Mixed models allow for model parameters to be treated as random variables (e.g. random slopes or intercepts).
You do this to control for correlation between samples. E.g.
- Many observations collected on the same individuals.
- Observations are a part of a hierarchy. E.g. data collected on students who belong to schools who belong to districts.
Lots of folks prefer treating effects as random (as opposed to fixed) when they are interested as the population as a whole more than specific values of a covariate.

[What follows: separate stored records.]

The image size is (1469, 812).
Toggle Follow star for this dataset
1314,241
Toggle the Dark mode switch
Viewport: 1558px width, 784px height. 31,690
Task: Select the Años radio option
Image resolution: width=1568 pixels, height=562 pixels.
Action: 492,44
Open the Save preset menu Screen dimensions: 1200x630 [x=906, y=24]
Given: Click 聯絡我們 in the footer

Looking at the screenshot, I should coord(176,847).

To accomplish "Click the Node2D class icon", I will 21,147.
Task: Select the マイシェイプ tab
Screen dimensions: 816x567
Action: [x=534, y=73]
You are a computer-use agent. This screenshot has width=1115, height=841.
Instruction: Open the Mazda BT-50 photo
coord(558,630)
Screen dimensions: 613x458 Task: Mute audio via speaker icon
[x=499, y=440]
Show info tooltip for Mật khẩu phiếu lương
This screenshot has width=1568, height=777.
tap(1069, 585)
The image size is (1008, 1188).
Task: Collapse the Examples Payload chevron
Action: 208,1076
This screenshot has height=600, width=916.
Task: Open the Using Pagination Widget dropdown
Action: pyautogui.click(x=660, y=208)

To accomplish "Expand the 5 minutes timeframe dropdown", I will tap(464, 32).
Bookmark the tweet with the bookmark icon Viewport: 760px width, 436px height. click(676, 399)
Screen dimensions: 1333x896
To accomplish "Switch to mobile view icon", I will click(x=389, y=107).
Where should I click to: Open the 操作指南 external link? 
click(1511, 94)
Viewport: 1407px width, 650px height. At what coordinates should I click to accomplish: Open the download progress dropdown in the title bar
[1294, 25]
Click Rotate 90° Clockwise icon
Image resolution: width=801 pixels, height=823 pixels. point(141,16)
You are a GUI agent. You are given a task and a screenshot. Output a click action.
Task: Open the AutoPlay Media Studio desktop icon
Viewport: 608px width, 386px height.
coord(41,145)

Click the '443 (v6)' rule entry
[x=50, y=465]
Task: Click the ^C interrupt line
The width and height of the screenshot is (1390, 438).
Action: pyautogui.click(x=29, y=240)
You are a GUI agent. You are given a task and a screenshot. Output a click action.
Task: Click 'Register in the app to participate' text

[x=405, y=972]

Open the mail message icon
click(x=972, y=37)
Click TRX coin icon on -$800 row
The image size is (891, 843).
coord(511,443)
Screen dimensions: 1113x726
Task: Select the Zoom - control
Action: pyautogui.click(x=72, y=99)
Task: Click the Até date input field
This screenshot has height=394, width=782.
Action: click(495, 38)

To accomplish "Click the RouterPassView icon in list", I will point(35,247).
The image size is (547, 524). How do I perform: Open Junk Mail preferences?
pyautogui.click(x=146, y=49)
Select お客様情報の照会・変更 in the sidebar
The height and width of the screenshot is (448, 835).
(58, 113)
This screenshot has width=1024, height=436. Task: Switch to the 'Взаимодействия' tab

E.g. in a study on sleep deprivation, Researchers measured reaction times for individuals after so many days of sleep deprivation.

library(ggplot2)
data("sleepstudy", package = "lme4")
ggplot(sleepstudy, aes(x = Days, y = Reaction)) +
  facet_wrap(. ~ Subject) +
  geom_point() +
  geom_smooth(method = "lm", se = FALSE)

Each subject has different slopes and intercepts.
We don’t care about the slopes and intercepts for each subject, but we want to account for correlation within subjects.
So we might consider the slope and intercept of each subject to be random.
Folks don’t just include fixed effects for subject because it would use a lot more degrees of freedom (this is a cynical view).

To specify just random intercepts (different for each subject), do

lm1 <- lme4::lmer(Reaction ~ Days + (1 | Subject), data = sleepstudy)

To specify random slopes (different slope on Day for each subject), do

lm2 <- lme4::lmer(Reaction ~ Days + (Days | Subject), data = sleepstudy)

Let
- \(y_i\) be the reaction time for observation \(i\).
- \(x_i\) be the day for observation \(i\).
- \(z_{ij}\) be an indicator for subject \(j\).
Then lm1 fit the model \[ y_i = \beta_0 + \beta_1x_i + \sum_{j=1}^{18}\alpha_{0j}z_{ij} + \epsilon_i\\ \alpha_{0j} \overset{iid}{\sim} N(0, \sigma^2)\\ \epsilon_i \overset{iid}{\sim} N(0, \tau^2) \]
lm2 fit the model \[ y_i = \beta_0 + \beta_1x_i + \sum_{j=1}^{18}\alpha_{0j}z_{ij} + \sum_{j=1}^{18}\alpha_{1j}x_iz_{ij} + \epsilon_i\\ (\alpha_{0j},\alpha_{1j}) \overset{iid}{\sim} N_{2}(0, \Sigma)\\ \epsilon_i \overset{iid}{\sim} N(0, \tau^2) \]
The idea is that we specify the random effects with the parentheses. The left of the | is the explanatory variable to model a relationship with the response, to the right of the pipe is the grouping factor that is assumed to be random.
E.g., in lm1 the the \(y\)-intercept was different for each subject.
E.g., in lm2 the the slope of Day and \(y\)-intercept was different for each subject.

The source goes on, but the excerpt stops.